Discover the pleasures of Pineapple guava

It is the in-between time as autumn slowly transitions into winter. The rains have not yet pushed in from the coast, so the landscape hues are still brown and taupe. Hints of mossy green will creep into the hillsides with each rainfall. On these clear autumn days, there is a silence, broken only by the bones of the weeds whispering in the breeze and leaves carried to their final destination in the garden beds.

Late fall and winter are peak times for many shrubs that produce fruit loved by animals and humans; however, fruit on landscape shrubs often is overlooked, including the Pineapple guava, or Feijoa sellowiana. Native to southern Brazil, northern Argentina, western Paraguay and Uruguay, this unassuming evergreen shrub commonly is found in the mountains. It has many great attributes, including oval, leathery blue-green foliage and tropical-looking flowers that burst into full bloom in the spring. These waxy, white flowers have blushes of pink. They are surrounded by lush, deep red stamens tipped with yellow pollen. The thick petals, which are edible, give off a spicy flavor.

Feijoa sellowiana (Pineapple Guava)

From late summer into fall, the plant’s grayish-green fruit forms. Its flavor reminds me of a kiwi, but it is most often described as having a pineapple flavor, hence its common name. It can be eaten fresh by peeling off the skin, though some people eat the entire fruit, skin and all. It makes a very tasty jelly.

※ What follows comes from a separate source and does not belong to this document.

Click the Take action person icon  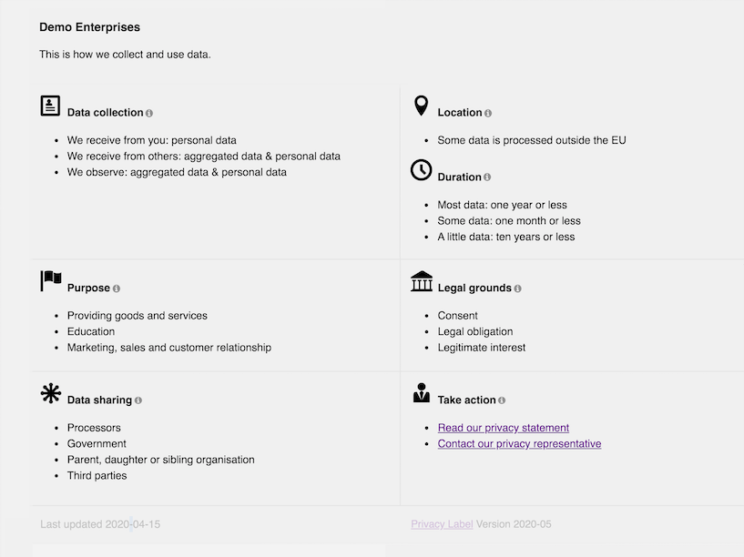(421, 393)
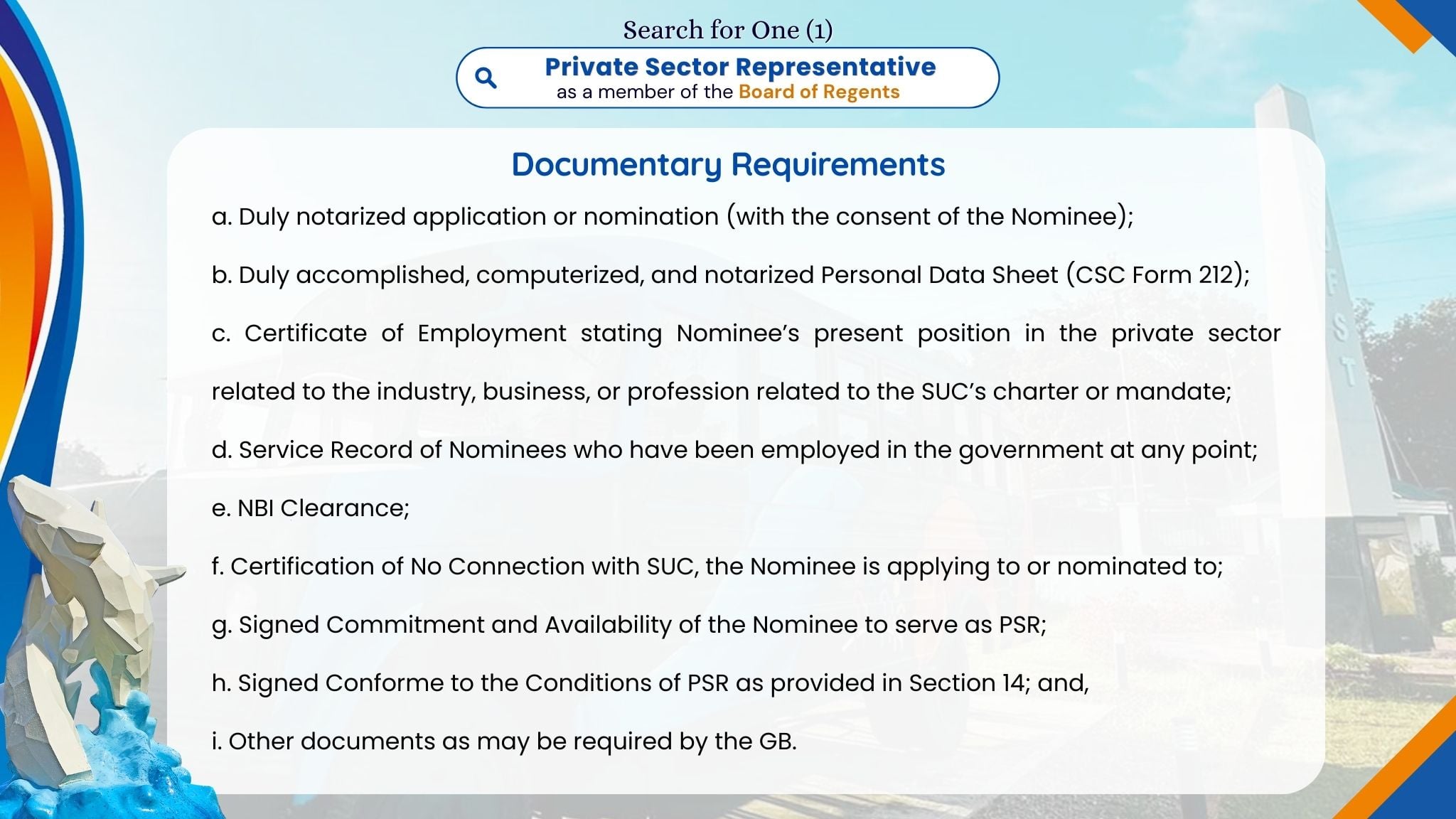The height and width of the screenshot is (819, 1456).
Task: Click item h. Signed Conforme line
Action: (650, 682)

As a landscape plant, Feijoa sellowiana has a dense habit and a height and spread of eight to 15 feet. It is pest- and disease-resistant. It works well as a hedge or screen, or it can be shaped into a small, multibranch tree.

Plant Feijoa sellowiana in an area with sun to partial shade, and loamy, well-drained soil that is slightly acidic. Once established, it needs only minimal summer irrigation.

Pruning is not required to keep the plant productive, but a light pruning after the fruit is harvested will encourage new growth and increase yields the following year. Thinning the plant also permits easier harvesting.

Though remarkably pest- and disease-resistant, Feijoa is occasionally attacked by black scale in California, as well as fruit flies, but we have not experienced either of those problems at the Gardens at Heather Farm.